Exercise details: Set the data down again, exactly as it reads, but without the pictures.

-------------------------

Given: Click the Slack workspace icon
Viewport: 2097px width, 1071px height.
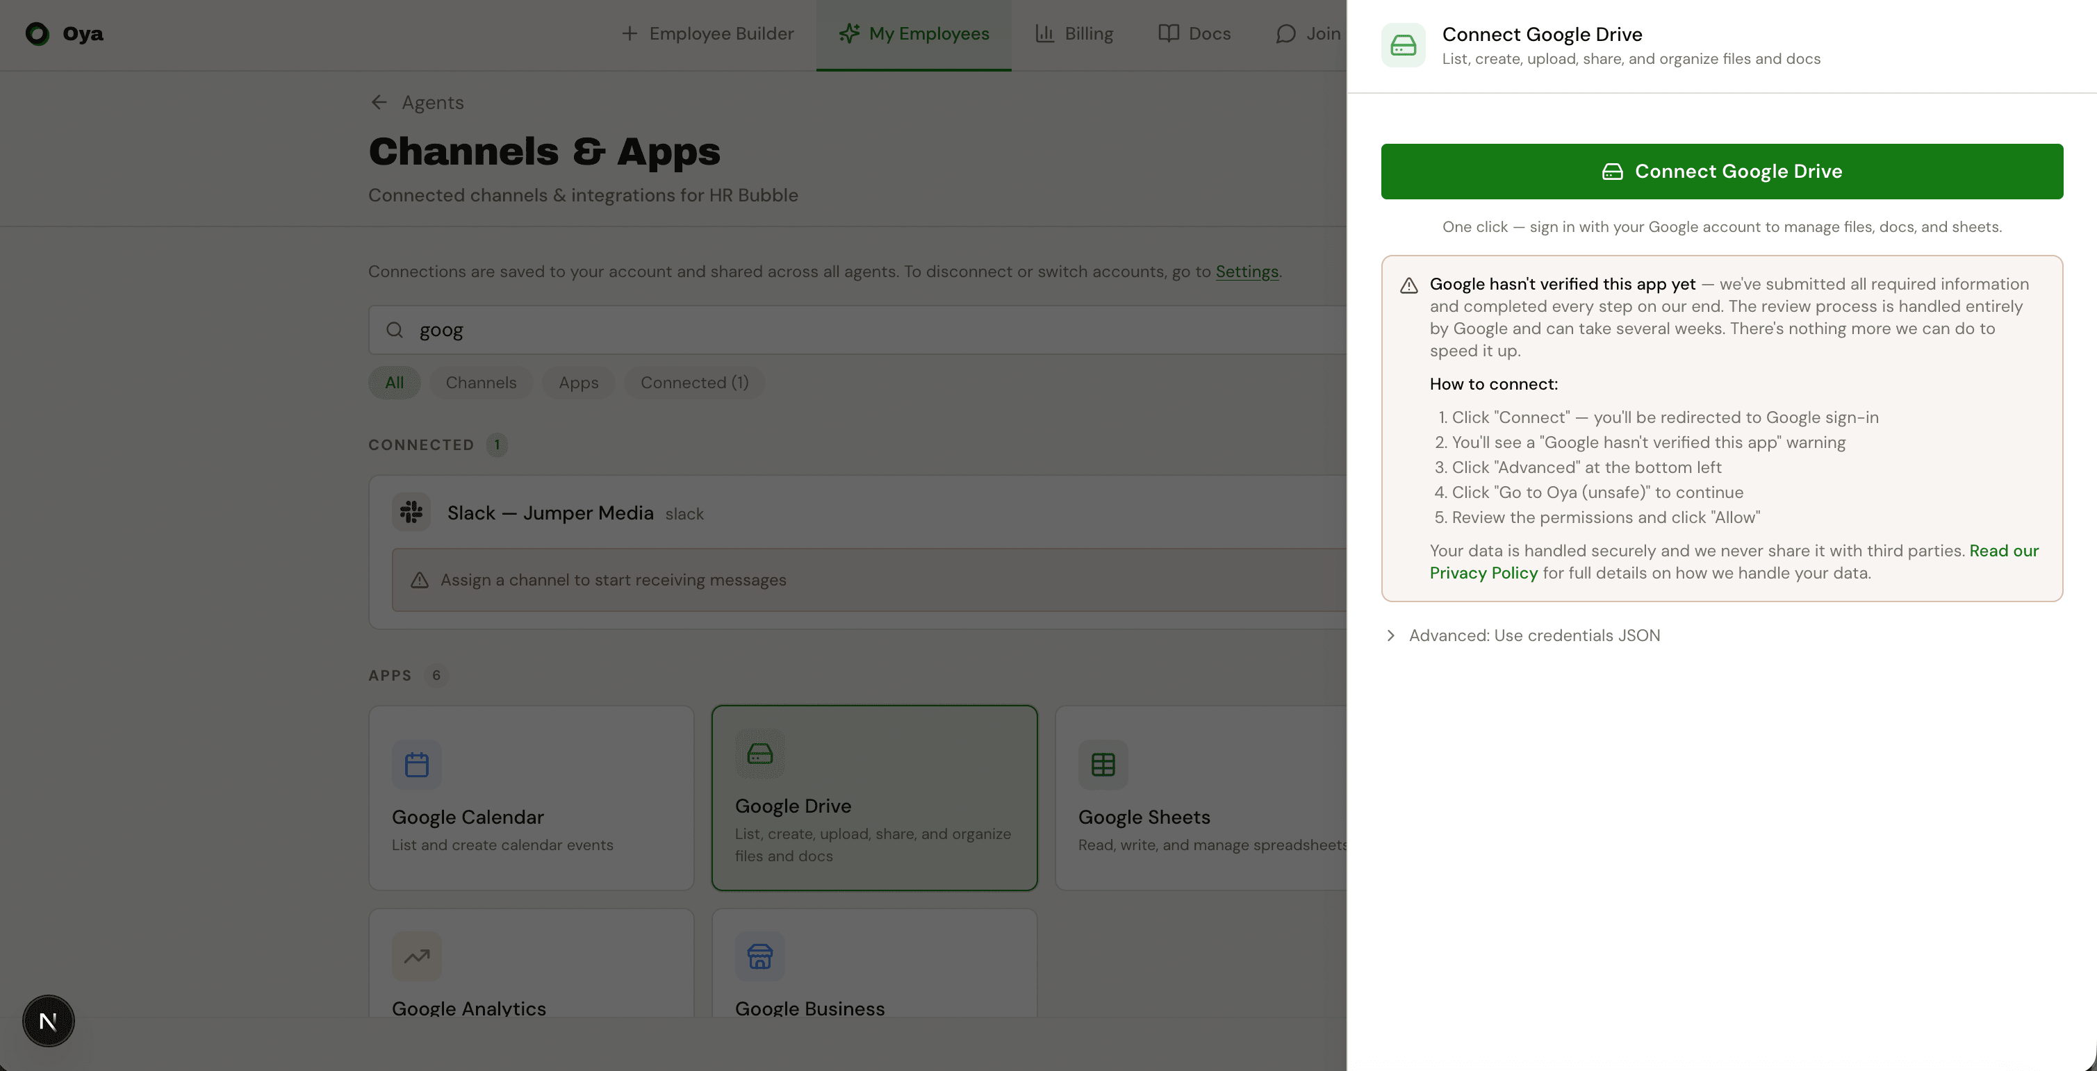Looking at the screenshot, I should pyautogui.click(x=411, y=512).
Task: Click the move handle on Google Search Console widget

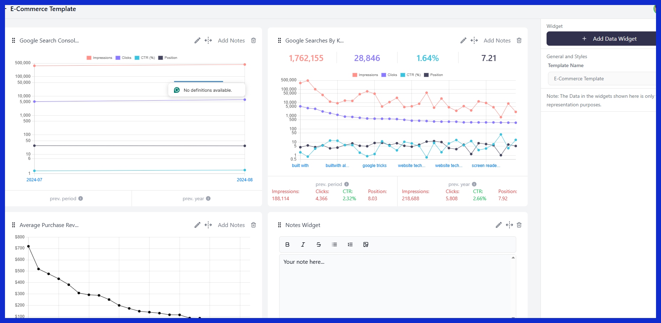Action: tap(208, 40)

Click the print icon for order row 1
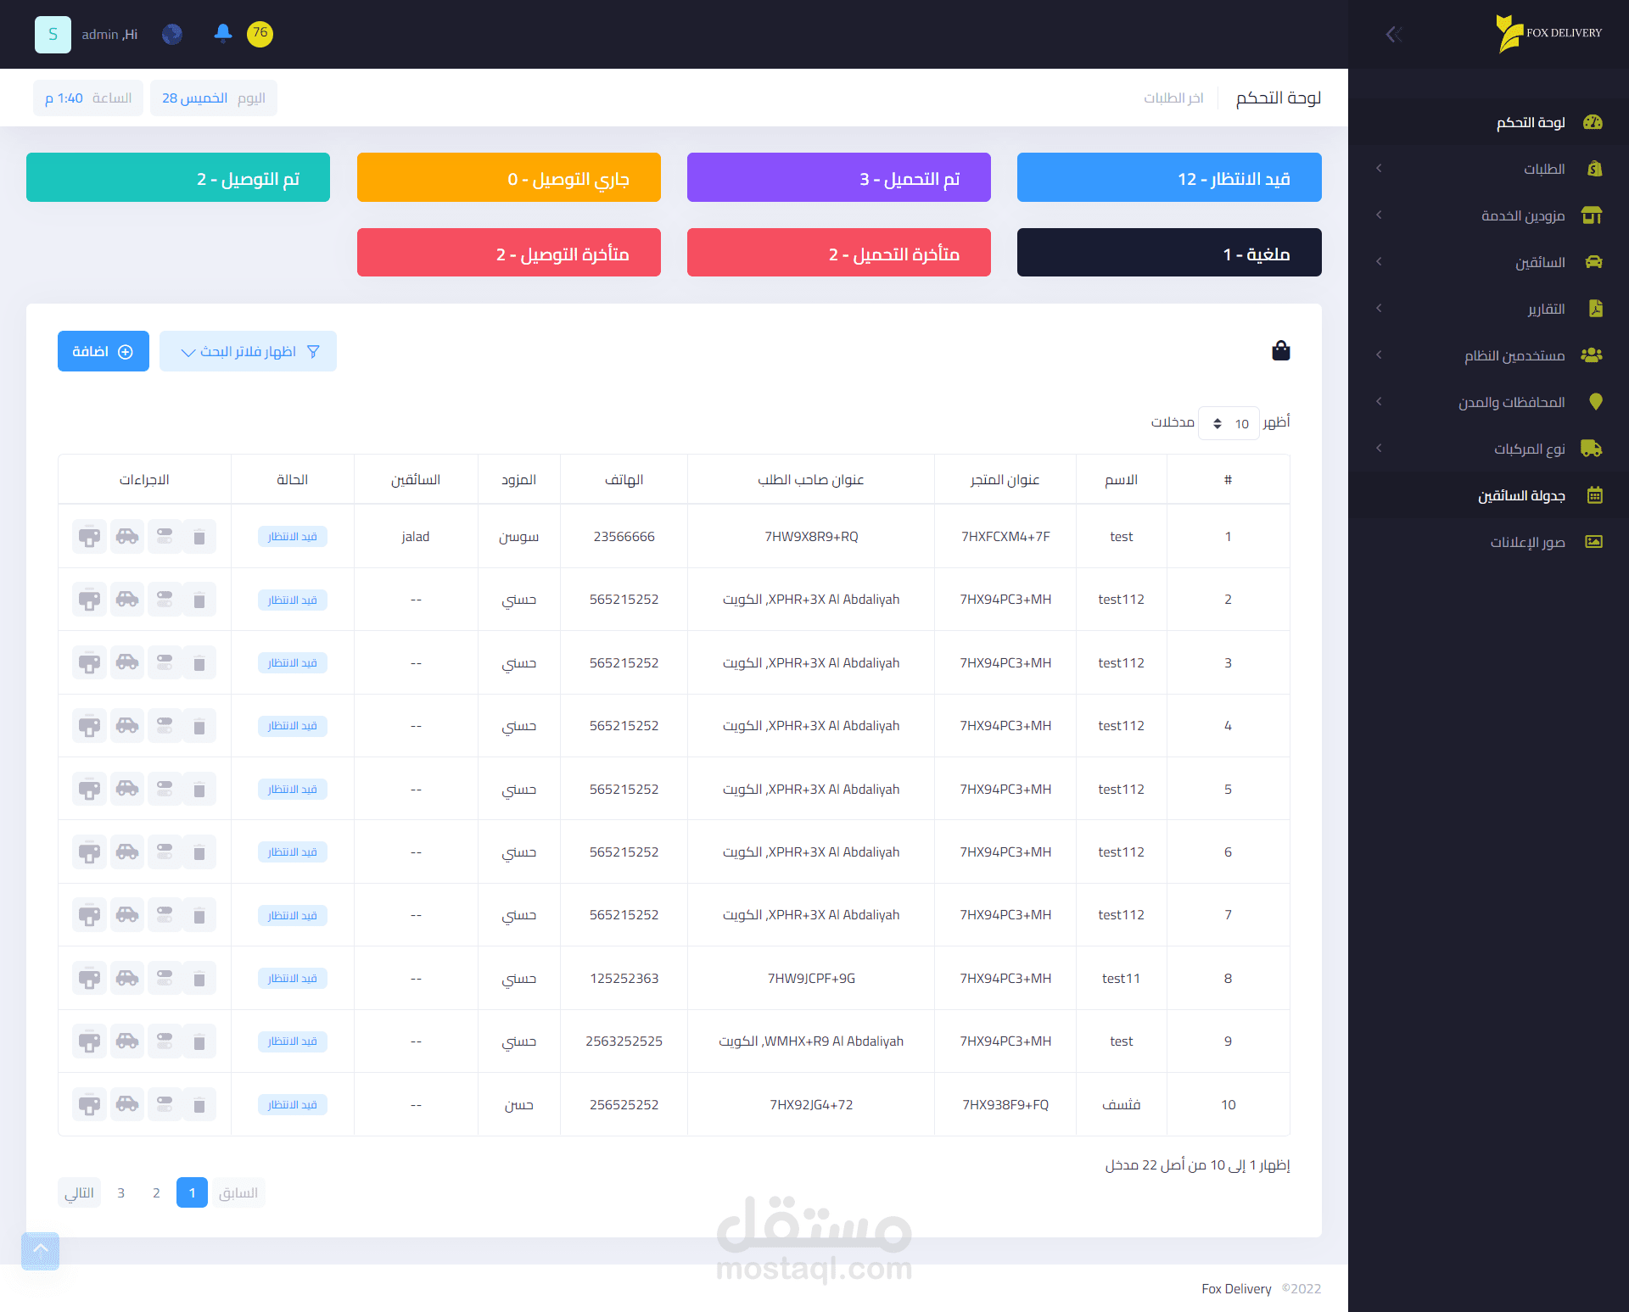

-------------------------

Output for this exercise:
Given: Click the Slack workspace icon
Viewport: 2097px width, 1071px height.
Looking at the screenshot, I should pyautogui.click(x=411, y=512).
Task: Click the move handle on Google Search Console widget

Action: tap(208, 40)

Click the print icon for order row 1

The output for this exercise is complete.